----- DATA LINES -----
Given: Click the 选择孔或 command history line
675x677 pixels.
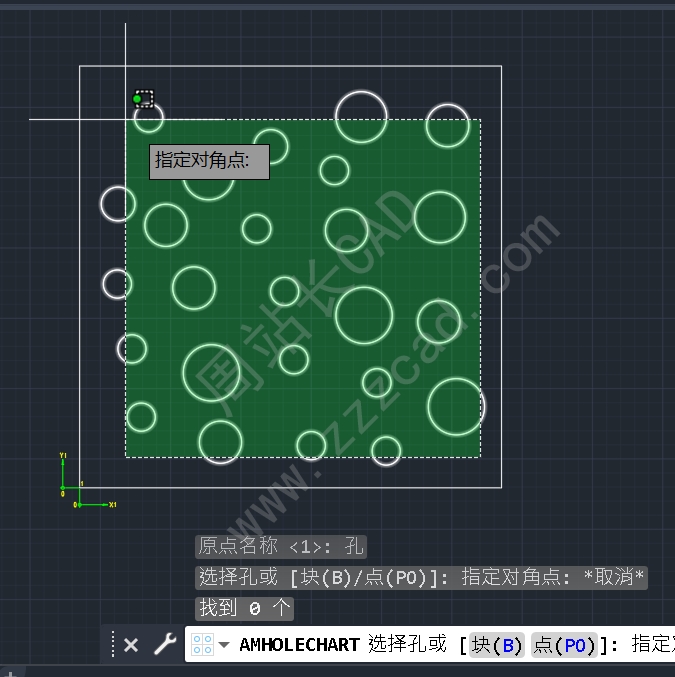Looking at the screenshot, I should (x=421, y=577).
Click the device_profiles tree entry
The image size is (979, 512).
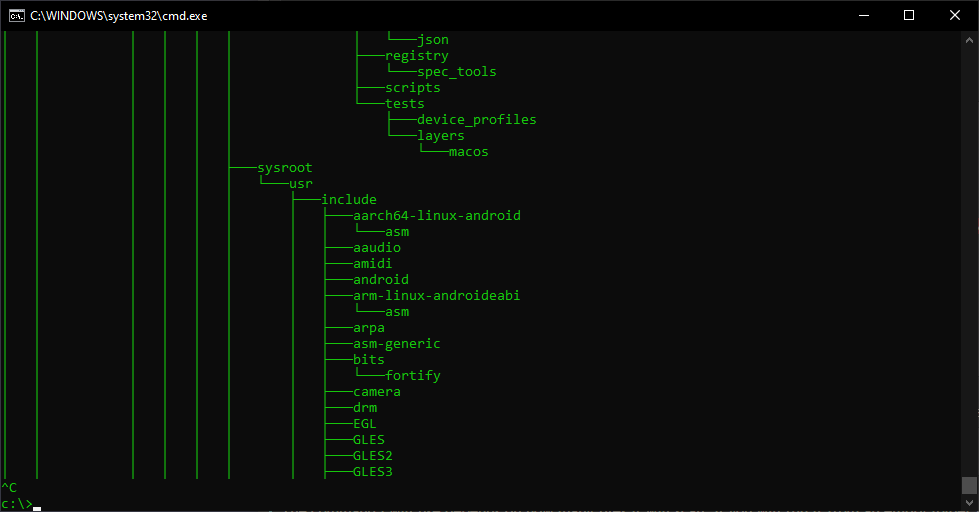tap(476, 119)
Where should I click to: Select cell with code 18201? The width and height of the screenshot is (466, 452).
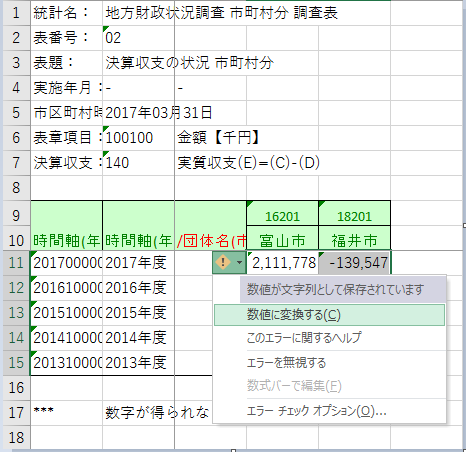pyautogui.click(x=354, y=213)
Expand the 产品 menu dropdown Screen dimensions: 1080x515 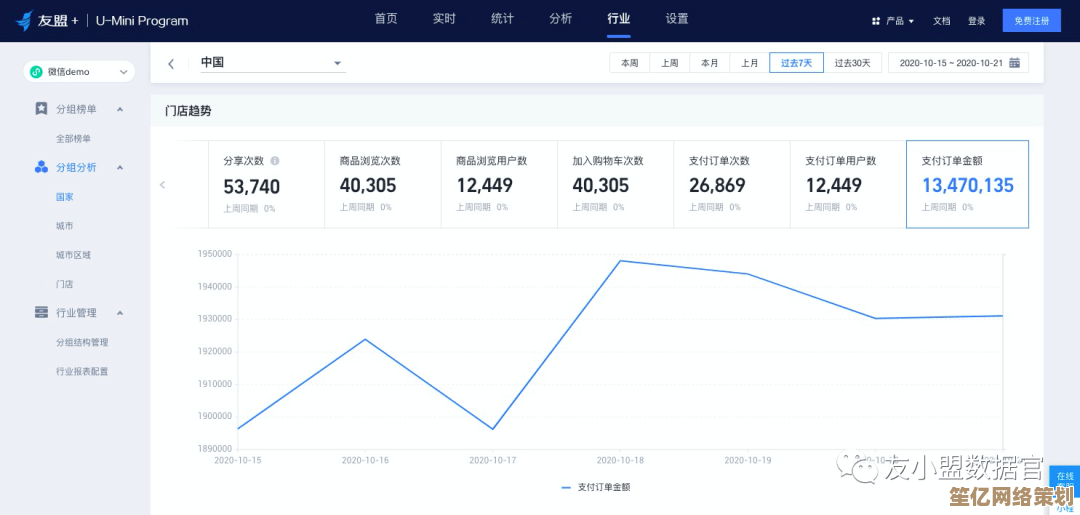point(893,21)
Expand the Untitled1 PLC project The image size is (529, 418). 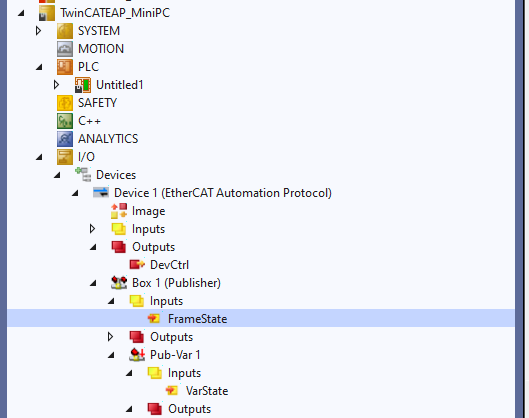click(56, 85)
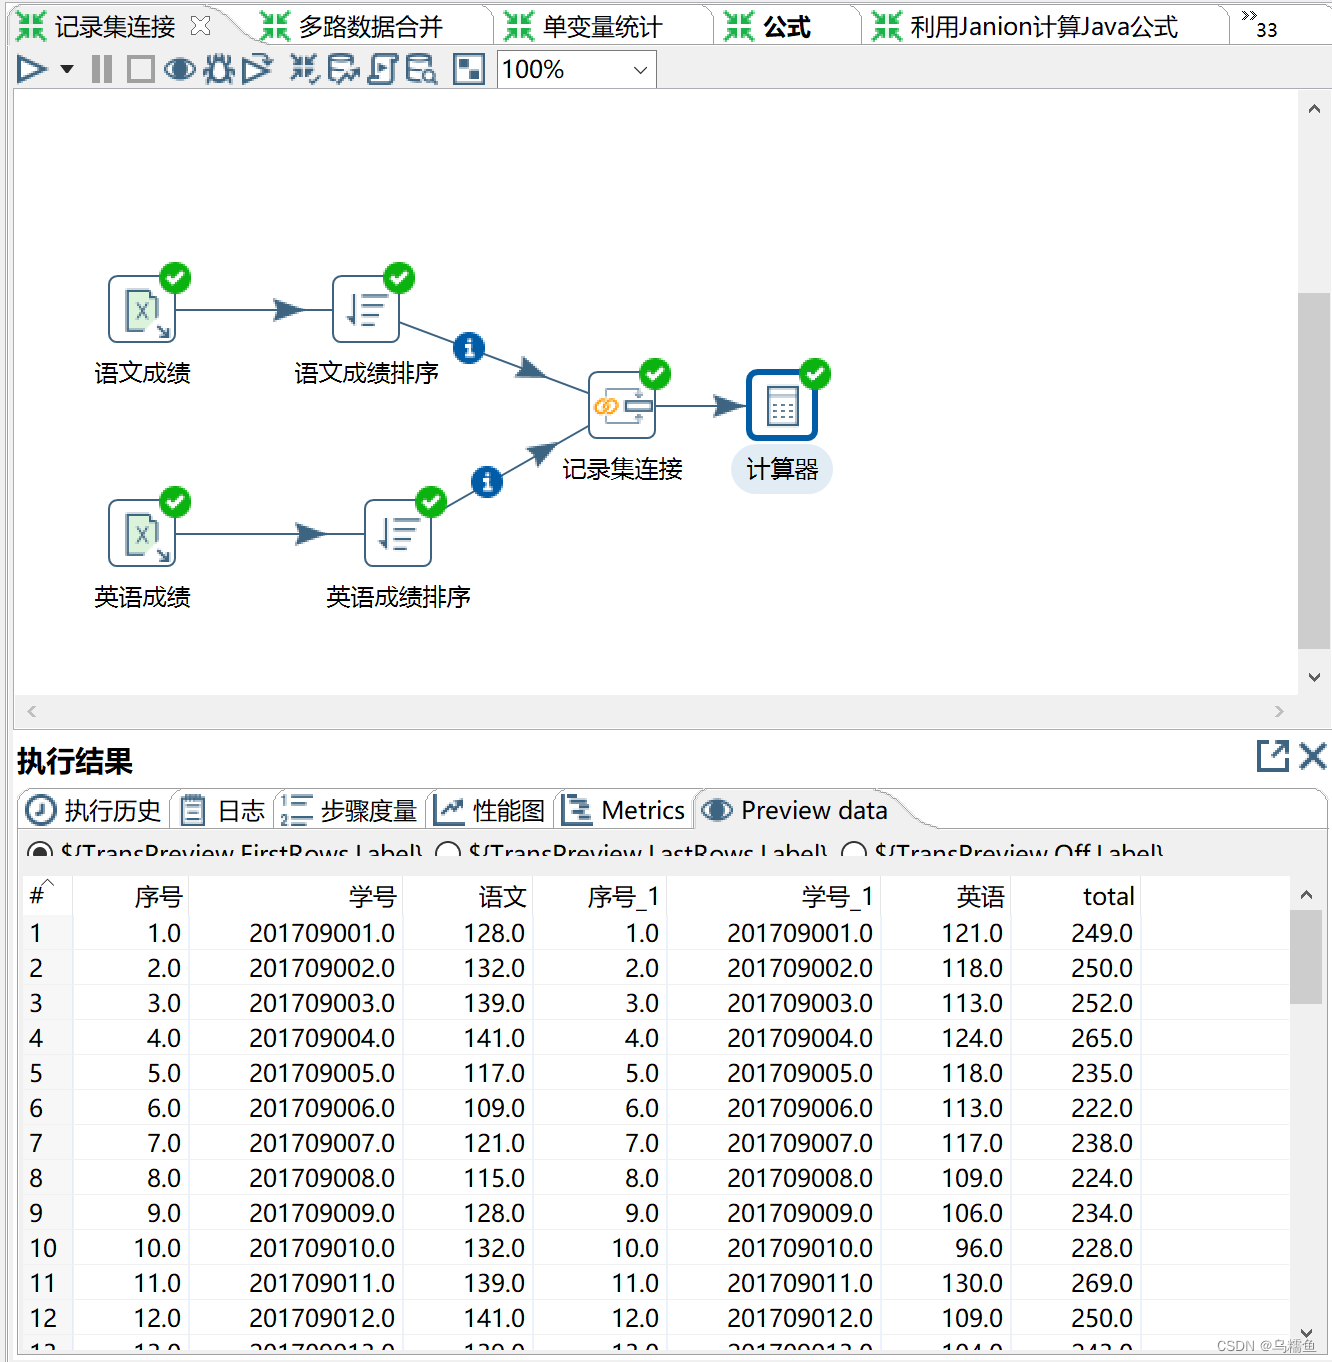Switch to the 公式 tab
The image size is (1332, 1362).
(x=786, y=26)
-----
» WHAT YOU NEED TO DO: Arrange the lines from the start of the records through the line containing "pyautogui.click(x=354, y=213)" as a Markdown table with the columns "Row" and "Text", omitting blank lines and leaving the pictures out.

» ANSWER TO THE EXERCISE:
| Row | Text |
|---|---|
| 1 | Given: Click the 选择孔或 command history line |
| 2 | 675x677 pixels. |
| 3 | Looking at the screenshot, I should (x=421, y=577). |
| 4 | Click the device_profiles tree entry |
| 5 | The image size is (979, 512). |
| 6 | tap(476, 119) |
| 7 | Where should I click to: Select cell with code 18201? The width and height of the screenshot is (466, 452). |
| 8 | pyautogui.click(x=354, y=213) |